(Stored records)
* * *
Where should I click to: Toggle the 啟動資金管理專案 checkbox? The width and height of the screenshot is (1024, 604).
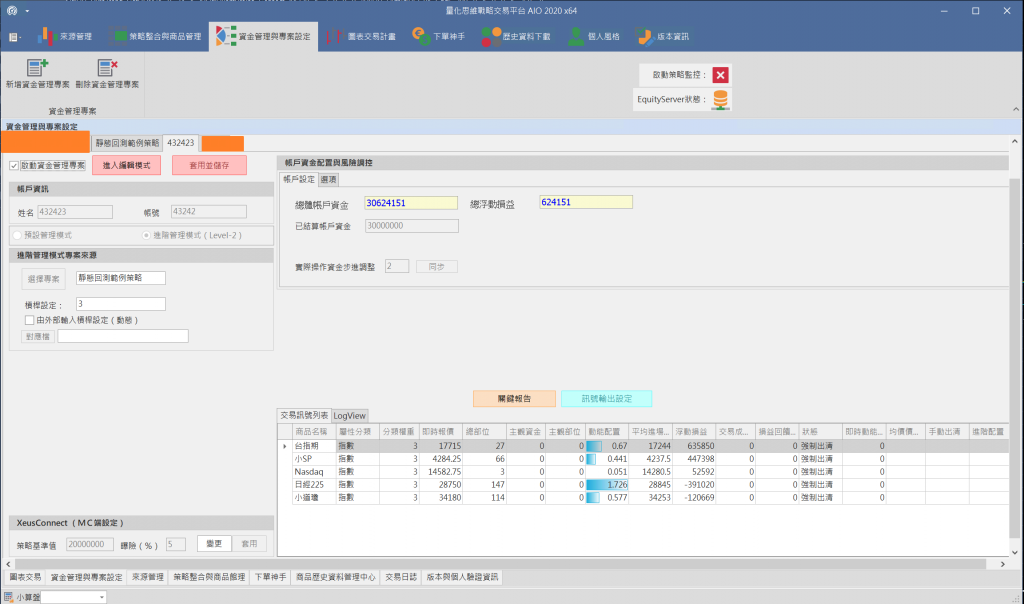click(x=14, y=165)
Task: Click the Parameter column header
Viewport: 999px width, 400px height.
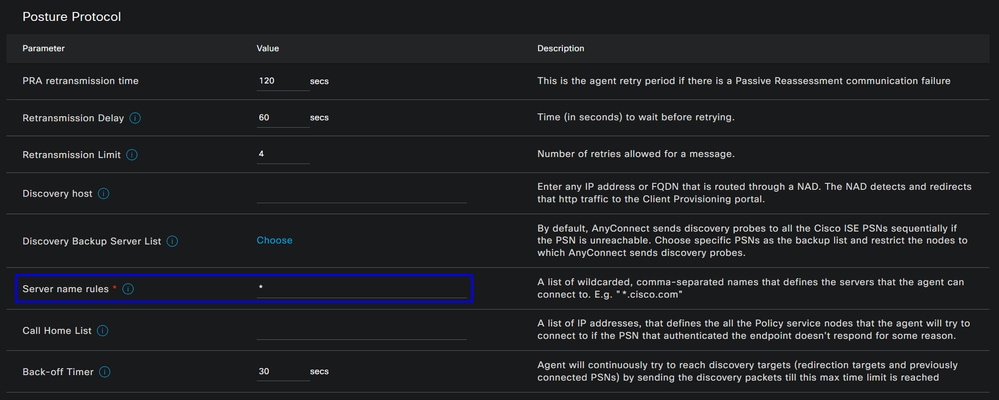Action: point(43,48)
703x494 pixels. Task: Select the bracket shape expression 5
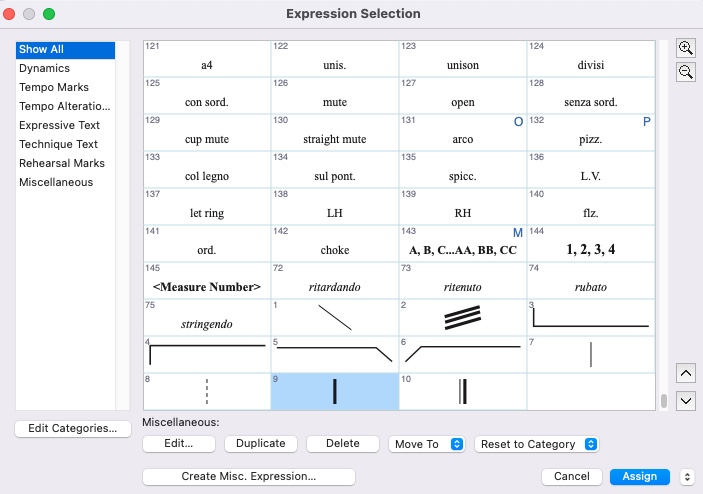(334, 354)
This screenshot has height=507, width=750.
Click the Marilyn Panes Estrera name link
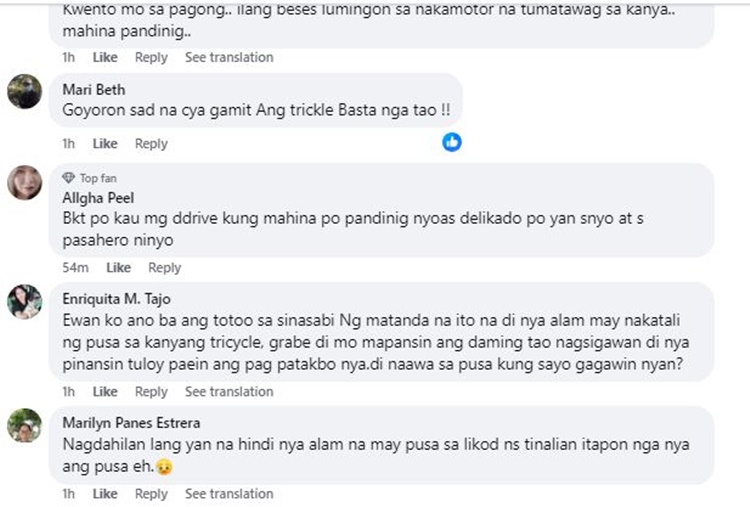[x=131, y=423]
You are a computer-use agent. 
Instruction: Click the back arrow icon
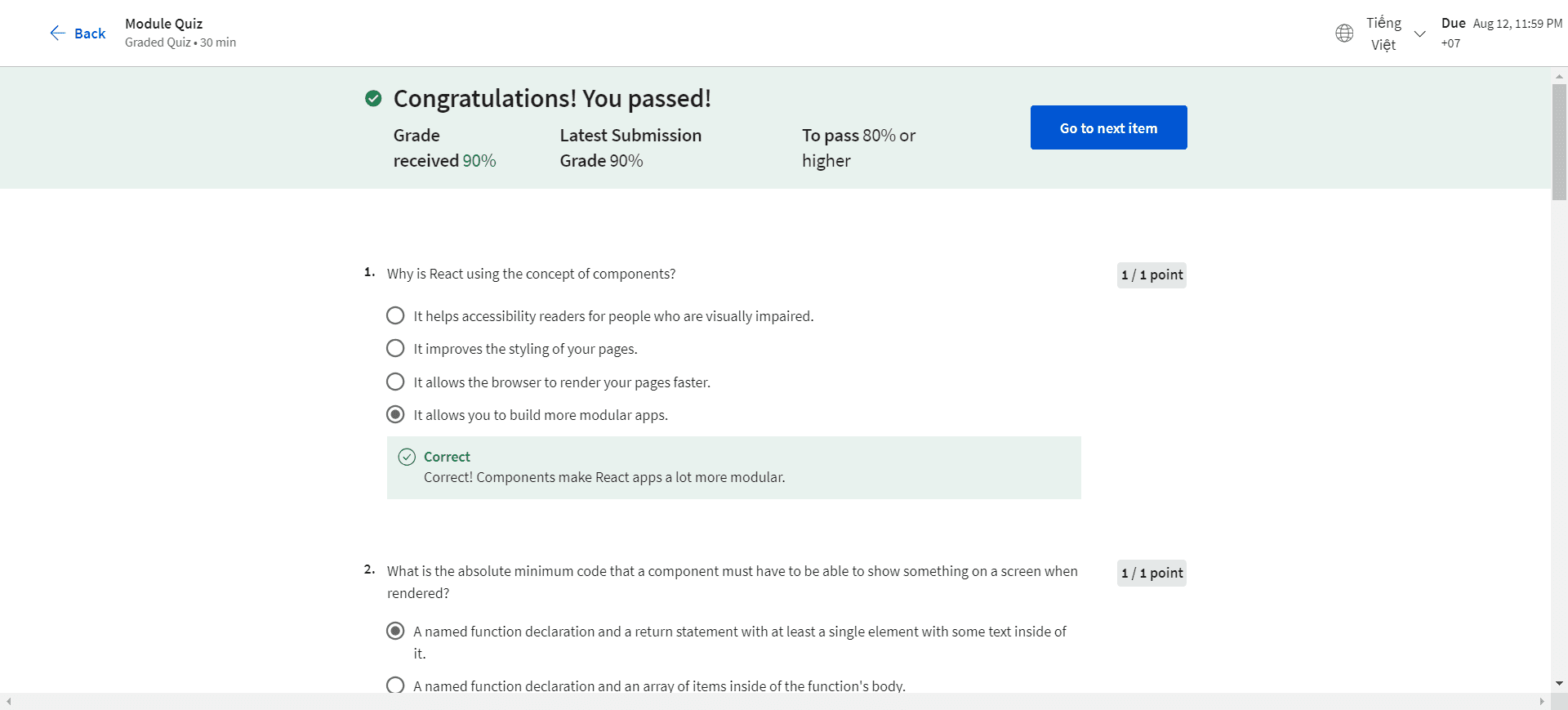[57, 33]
* * *
What you have to do: Without the pictures, copy out all the records above exactly.

Exercise answer:
Where should I click to: Toggle the 啟動資金管理專案 checkbox? The width and height of the screenshot is (1024, 604).
click(x=14, y=165)
Task: Click the Parameter column header
Viewport: 999px width, 400px height.
Action: point(43,48)
703x494 pixels. Task: Select the bracket shape expression 5
(334, 354)
This screenshot has height=507, width=750.
Click the Marilyn Panes Estrera name link
[x=131, y=423]
You are a computer-use agent. 
Instruction: Click the back arrow icon
[57, 33]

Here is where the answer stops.